- **What is required**:
Beginning with the line that holds "Task: Click Sync" and ending with the last line below, repeat each line exactly, leaving any pictures out.

******

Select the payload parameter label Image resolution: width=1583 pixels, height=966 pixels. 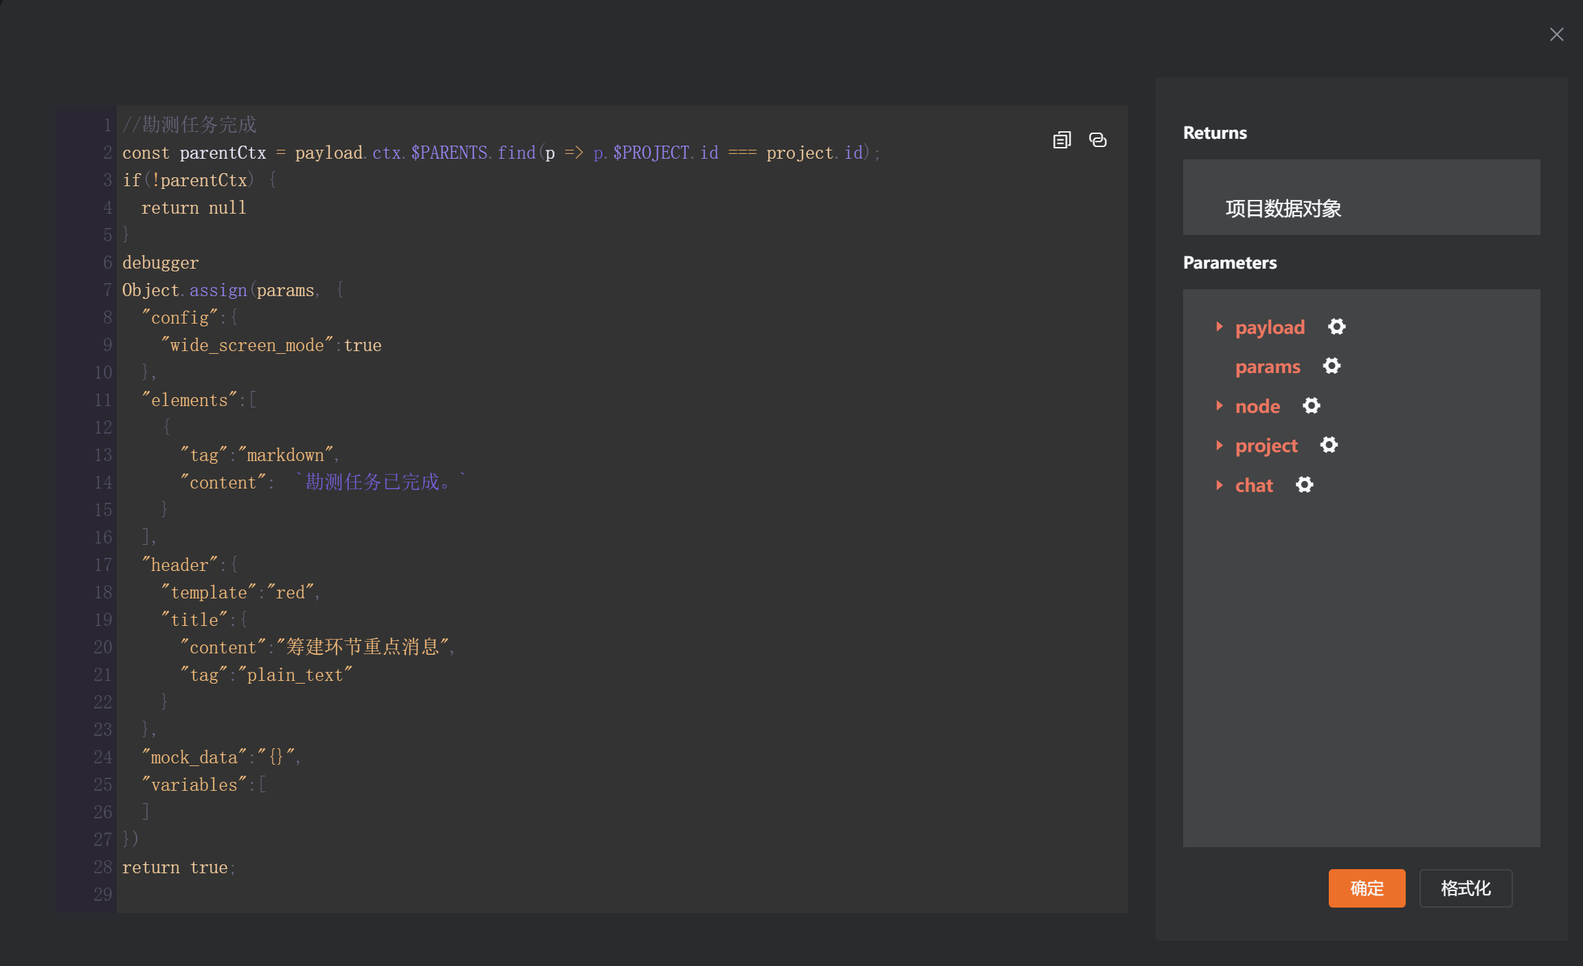[x=1269, y=328]
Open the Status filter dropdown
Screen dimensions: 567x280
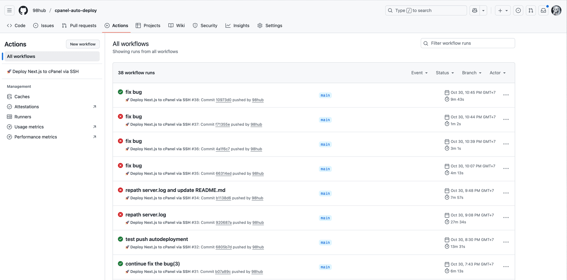444,73
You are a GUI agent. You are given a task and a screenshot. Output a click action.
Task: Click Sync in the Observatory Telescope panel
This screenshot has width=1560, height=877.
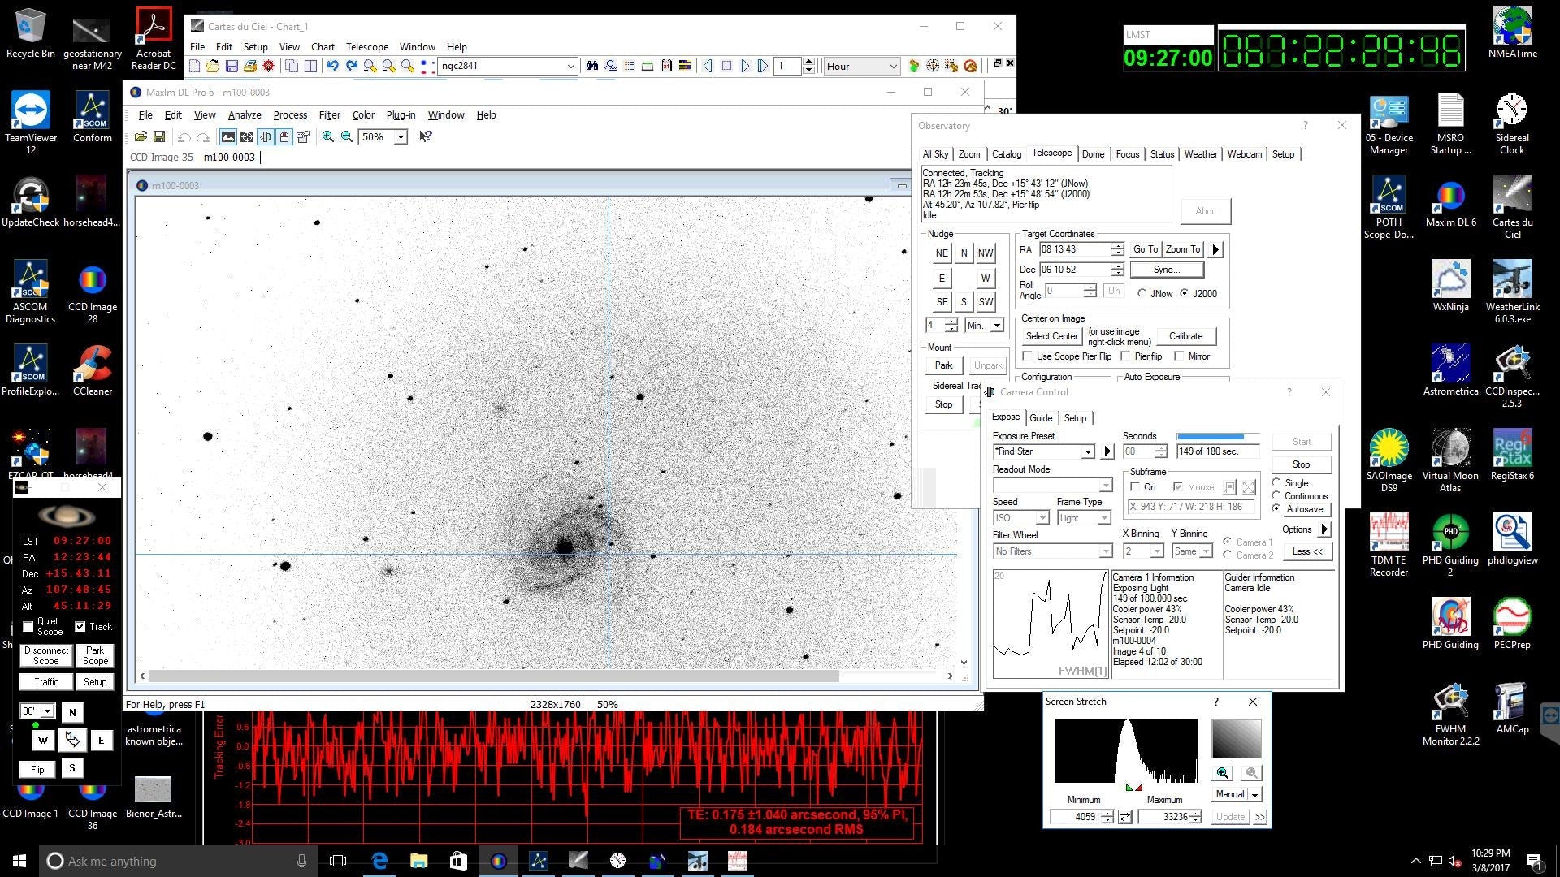click(x=1168, y=269)
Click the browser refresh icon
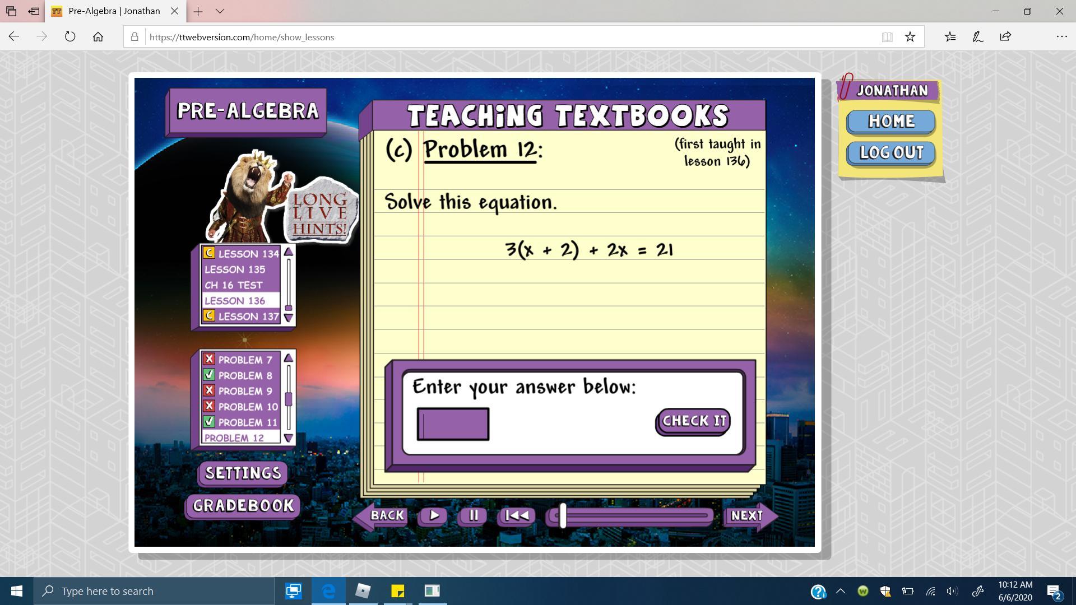 click(x=70, y=37)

******

- **Your solution**:
Task: Click Sync in the Observatory Telescope panel
This screenshot has width=1560, height=877.
click(x=1168, y=269)
Click the browser refresh icon
 click(x=70, y=37)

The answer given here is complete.